■ **TEXTE CITÉ**
Des malfrats ont encore dicté leur loi le week-end dernier. Cette fois-ci, ce sont des hommes en uniforme, chargés d’assurer la sécurité des personnes et des biens, qui sont tombés dans le viseur des divorcés sociaux, à hauteur d’Ahlan, à quelques minutes de kpèdékpo, commune de Zangnanado.
Un échange de tirs nourris s’en est alors suivi. Le bilan fait état d’un mort et de cinq blessés, dont quatre civils. Le Lieutenant-colonel de l’armée nationale, Isidore Houssou, a succombé sur le champ à ses blessures. Quant au colonel Albert Badou, Chef d’Etat-major adjoint de la Marine Nationale, il a été grièvement blessé et serait actuellement admis à l’hôpital d’instruction des armées, au Camp Guézo à Cotonou, pour des soins. Selon les informations, les hommes en uniforme feraient partie d’un cortège qui revenait, samedi dernier, un peu avant minuit, de Kouandé. Ils étaient allés soutenir un confrère Général de l’armée, qui avait organisé une cérémonie d’action de grâces. Le véhicule du Directeur général adjoint de la Police Nationale, le Contrôleur général Nazaire Hounnonkpè, qui faisait également partie de la file, aurait reçu plusieurs impacts de balles mais l’officier supérieur et son garde du corps, seraient sains et saufs. Dans leur retraite, les malfrats, qui n’ont pas enregistré de dommages dans leur rang, auraient emporté un fusil AKM. Ce énième braquage vient relancer le véritable problème d’insécurité sur l’axe Kétou-Bohicon. Un axe fréquemment emprunté désormais par les usagers, vu l’état impraticable de l’axe Cotonou-Bohicon. Et c’est surtout sur des fronts comme ceux-ci que la promptitude de l’opération « Djakpata » est plus qu’attendue.

■ **EXERCICE A**
Transcrivez, dans l'article sur le braquage d'Ahlan, le passage qui s'ouvre sur les mots contenant « Des malfrats ont » et se clôt sur « commune de Zangnanado. ».
■ **EXERCICE B**
Répondez brièvement à ces questions d'après l'article sur le braquage d'Ahlan :
(i) Quel grade l'article attribue-t-il à Isidore Houssou ?
(ii) De quelle localité revenait le cortège ?
(iii) Quelle arme les malfrats auraient-ils emportée dans leur retraite ?
Les lignes présentées ici proviennent d'une autre source.

[Enregistrements]
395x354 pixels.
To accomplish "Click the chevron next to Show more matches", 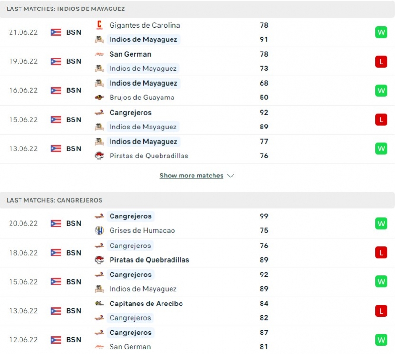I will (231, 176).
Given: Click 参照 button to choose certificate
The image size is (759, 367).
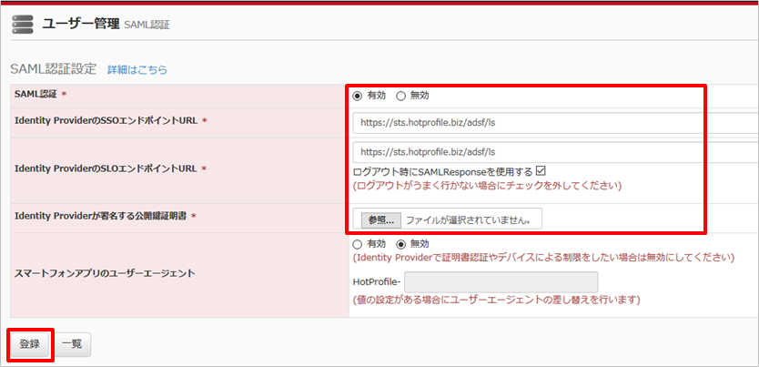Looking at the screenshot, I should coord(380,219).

■ **RÉPONSE CORRECTE A**
Des malfrats ont encore dicté leur loi le week-end dernier. Cette fois-ci, ce sont des hommes en uniforme, chargés d’assurer la sécurité des personnes et des biens, qui sont tombés dans le viseur des divorcés sociaux, à hauteur d’Ahlan, à quelques minutes de kpèdékpo, commune de Zangnanado.

■ **RÉPONSE CORRECTE B**
(i) Lieutenant-colonel de l'armée nationale.
(ii) De Kouandé.
(iii) Un fusil AKM.